Anyway, I told him that I am cleaning, almost compulsively. You have to understand that I am not exactly the best housewife, at least when it comes to cleaning (although I make a mean apple pie. Well, specifically, it' a good apple pie, not mean.) In other words, my house would not win any white gloves tests. (at least not yet.)

But I've been cleaning everything, and I asked him "Is this crazy?" And he, as my baby brother, in his calm-natured manner replied, "No, it's not crazy. It means you are taking control of something, even though it's a small something. You feel you have some control."

Yes, that's exactly how I feel. My life has been blown apart, scattered to the four winds. But I do have control over the dirt on the floor, and the crumbs on the counter, and the fingerprints on the doors. It's just a little thing, but it gives me some small measure of comfort knowing I can control how much mess there is in my house, if only for a day, or an hour, or a minute. It's a small victory in what feels right now like a continuous losing streak.

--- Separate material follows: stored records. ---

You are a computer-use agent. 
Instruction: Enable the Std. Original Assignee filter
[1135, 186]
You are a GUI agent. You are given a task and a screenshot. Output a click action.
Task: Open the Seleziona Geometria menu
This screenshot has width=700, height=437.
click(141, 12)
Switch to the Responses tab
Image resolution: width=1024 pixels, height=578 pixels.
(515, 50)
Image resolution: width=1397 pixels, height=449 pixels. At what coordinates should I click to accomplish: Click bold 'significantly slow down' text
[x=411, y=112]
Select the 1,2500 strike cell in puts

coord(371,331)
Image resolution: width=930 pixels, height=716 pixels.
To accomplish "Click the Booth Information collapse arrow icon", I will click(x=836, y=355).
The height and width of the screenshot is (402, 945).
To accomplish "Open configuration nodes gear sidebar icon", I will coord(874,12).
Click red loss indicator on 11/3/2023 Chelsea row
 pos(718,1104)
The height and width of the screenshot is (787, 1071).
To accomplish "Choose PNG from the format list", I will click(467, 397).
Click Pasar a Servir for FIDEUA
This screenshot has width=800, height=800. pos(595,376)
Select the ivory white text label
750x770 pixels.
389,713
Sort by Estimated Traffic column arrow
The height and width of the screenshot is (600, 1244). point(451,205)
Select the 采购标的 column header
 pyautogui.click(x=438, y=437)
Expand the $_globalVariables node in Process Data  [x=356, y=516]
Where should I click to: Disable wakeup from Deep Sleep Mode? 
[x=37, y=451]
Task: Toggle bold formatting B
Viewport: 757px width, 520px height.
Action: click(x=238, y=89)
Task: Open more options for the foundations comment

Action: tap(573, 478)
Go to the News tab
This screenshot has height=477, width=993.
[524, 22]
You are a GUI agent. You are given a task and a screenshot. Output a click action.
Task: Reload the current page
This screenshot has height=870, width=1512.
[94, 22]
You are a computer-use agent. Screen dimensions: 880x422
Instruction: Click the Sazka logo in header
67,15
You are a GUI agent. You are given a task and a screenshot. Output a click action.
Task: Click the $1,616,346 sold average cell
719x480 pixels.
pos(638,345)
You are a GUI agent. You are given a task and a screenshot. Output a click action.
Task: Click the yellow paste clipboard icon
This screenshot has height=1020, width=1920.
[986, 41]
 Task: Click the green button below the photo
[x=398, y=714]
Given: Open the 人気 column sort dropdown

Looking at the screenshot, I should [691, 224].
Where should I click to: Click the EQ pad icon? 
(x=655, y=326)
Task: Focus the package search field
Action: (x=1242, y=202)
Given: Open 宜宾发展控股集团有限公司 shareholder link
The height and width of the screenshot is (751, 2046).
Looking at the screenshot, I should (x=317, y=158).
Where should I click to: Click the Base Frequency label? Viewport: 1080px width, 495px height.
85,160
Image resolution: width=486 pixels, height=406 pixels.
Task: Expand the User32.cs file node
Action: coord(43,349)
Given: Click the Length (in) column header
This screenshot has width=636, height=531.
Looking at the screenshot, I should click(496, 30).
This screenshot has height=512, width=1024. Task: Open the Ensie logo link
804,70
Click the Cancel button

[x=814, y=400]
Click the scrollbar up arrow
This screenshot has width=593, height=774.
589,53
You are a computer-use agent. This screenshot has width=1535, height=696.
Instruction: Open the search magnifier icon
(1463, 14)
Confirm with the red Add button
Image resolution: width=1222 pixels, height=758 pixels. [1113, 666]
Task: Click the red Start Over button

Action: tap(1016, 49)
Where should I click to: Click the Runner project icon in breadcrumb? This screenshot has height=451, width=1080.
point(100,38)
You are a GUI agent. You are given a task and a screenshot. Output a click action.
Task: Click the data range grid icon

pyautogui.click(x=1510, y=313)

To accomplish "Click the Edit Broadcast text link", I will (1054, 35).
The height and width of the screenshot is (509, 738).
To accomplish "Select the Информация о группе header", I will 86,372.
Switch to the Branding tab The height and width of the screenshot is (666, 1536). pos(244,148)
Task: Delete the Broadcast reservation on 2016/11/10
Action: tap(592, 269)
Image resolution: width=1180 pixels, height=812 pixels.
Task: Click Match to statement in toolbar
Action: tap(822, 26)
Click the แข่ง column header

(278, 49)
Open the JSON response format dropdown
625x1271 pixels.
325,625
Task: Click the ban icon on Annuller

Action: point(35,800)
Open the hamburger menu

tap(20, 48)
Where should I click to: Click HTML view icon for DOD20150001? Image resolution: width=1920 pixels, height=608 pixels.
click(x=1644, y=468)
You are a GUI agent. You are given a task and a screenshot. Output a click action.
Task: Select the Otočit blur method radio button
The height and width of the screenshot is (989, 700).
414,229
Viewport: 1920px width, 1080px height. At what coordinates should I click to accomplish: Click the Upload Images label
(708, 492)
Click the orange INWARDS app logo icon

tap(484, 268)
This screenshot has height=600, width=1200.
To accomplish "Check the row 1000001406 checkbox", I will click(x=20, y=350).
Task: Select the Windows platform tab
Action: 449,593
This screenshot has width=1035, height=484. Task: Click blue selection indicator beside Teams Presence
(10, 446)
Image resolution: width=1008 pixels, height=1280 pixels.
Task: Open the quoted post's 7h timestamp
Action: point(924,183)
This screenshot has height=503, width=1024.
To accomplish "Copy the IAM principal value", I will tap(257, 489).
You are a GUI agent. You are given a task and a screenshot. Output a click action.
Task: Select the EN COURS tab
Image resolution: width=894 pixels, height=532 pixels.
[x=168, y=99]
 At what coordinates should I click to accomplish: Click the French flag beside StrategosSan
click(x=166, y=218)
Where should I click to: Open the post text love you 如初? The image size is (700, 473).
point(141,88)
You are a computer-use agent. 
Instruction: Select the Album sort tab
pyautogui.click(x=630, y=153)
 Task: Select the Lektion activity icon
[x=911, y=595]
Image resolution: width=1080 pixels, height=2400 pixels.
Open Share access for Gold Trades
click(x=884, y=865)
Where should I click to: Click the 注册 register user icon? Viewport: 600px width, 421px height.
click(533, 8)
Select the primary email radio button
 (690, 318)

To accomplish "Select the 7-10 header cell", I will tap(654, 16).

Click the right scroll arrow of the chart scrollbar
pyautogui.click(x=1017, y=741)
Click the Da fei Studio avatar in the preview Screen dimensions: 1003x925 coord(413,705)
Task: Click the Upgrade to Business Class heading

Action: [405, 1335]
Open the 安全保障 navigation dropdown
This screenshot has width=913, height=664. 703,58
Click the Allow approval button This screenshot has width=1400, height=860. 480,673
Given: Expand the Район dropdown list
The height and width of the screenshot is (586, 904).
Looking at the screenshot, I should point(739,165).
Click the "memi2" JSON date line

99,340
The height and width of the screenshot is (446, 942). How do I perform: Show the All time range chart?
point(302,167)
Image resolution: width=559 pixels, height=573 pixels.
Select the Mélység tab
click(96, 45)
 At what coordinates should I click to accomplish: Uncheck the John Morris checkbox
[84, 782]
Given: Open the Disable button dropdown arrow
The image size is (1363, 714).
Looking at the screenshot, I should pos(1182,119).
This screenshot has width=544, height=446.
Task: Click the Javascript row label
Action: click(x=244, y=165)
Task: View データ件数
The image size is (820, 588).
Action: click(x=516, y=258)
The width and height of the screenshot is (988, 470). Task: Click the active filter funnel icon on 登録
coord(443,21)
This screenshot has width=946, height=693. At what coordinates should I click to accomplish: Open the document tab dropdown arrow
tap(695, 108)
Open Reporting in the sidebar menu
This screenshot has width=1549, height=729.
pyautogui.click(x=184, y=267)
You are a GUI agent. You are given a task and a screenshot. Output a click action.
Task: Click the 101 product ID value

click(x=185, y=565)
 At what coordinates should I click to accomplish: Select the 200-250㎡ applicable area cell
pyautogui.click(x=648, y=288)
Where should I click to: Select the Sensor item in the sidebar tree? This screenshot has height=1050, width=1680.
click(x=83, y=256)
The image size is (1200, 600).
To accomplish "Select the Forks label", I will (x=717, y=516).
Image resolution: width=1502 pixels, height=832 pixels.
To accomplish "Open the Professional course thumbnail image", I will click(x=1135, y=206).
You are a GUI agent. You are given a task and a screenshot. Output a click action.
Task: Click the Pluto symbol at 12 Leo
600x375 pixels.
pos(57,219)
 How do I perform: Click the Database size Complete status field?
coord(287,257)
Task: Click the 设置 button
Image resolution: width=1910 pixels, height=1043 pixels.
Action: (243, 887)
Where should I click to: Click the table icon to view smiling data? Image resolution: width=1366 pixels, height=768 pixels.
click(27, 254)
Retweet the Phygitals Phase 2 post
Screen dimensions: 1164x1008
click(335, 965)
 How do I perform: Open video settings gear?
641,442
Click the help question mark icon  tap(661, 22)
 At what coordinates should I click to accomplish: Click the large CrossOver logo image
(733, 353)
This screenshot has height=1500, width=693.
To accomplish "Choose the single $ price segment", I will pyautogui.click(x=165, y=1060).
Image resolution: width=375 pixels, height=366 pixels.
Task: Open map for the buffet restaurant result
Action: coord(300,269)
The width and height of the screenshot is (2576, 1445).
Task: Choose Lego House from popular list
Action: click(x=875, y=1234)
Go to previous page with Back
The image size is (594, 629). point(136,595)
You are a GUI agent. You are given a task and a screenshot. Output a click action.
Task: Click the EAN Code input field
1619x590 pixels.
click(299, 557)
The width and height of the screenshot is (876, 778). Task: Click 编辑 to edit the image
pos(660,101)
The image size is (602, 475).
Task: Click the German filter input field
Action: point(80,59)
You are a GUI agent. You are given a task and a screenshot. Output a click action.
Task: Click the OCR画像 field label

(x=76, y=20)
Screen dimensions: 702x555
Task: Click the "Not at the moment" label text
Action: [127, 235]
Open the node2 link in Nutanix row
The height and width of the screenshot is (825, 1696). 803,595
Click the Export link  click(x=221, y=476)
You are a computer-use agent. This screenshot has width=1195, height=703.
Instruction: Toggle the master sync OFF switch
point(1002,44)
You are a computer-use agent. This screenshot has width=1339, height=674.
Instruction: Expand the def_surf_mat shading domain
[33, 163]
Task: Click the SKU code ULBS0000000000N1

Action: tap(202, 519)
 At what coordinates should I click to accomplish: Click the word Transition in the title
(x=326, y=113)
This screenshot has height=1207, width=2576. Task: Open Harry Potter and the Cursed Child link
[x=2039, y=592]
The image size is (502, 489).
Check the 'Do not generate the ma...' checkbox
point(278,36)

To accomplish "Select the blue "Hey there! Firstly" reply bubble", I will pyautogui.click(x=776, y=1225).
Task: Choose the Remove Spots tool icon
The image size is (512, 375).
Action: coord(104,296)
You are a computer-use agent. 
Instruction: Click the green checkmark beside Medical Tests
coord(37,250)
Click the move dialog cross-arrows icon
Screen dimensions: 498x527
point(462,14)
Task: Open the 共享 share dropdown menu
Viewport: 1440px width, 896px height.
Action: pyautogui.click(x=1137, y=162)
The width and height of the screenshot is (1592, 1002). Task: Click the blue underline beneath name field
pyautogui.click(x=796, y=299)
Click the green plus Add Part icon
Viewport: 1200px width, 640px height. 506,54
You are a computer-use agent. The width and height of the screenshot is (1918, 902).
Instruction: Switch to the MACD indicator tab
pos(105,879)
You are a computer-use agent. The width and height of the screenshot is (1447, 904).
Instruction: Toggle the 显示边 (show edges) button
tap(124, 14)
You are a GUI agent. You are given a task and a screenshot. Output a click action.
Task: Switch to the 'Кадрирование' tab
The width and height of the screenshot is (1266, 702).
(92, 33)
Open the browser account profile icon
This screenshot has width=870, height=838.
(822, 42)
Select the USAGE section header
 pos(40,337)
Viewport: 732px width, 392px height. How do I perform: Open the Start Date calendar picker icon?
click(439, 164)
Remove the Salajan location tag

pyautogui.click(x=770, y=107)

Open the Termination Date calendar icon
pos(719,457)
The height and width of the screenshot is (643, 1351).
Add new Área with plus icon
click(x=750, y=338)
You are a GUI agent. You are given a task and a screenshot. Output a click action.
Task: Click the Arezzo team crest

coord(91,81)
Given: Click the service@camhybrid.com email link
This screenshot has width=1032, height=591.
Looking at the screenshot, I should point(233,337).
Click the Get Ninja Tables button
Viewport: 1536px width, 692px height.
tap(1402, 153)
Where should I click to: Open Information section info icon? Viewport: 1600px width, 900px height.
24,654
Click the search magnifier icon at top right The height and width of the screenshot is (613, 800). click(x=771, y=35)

Yes, I know, things will get better. If I didn't believe that, I wouldn't have used that phrase to name my blog. It just doesn't feel that way when I am facing everything at once. For example, today I talk with the mortgage company to try to save the house. I am going to the human services office to see if they can squeeze any more money out of their practically non-existent funds to help me, just a little. And I am going to talk to Andrew's college, to see what can be done about his financial aid in light of these changes in my life. Three big things that I have very little control over. I guess it is no wonder I need to clean. It's one of the few areas in my life right now where I feel I'm having an effect.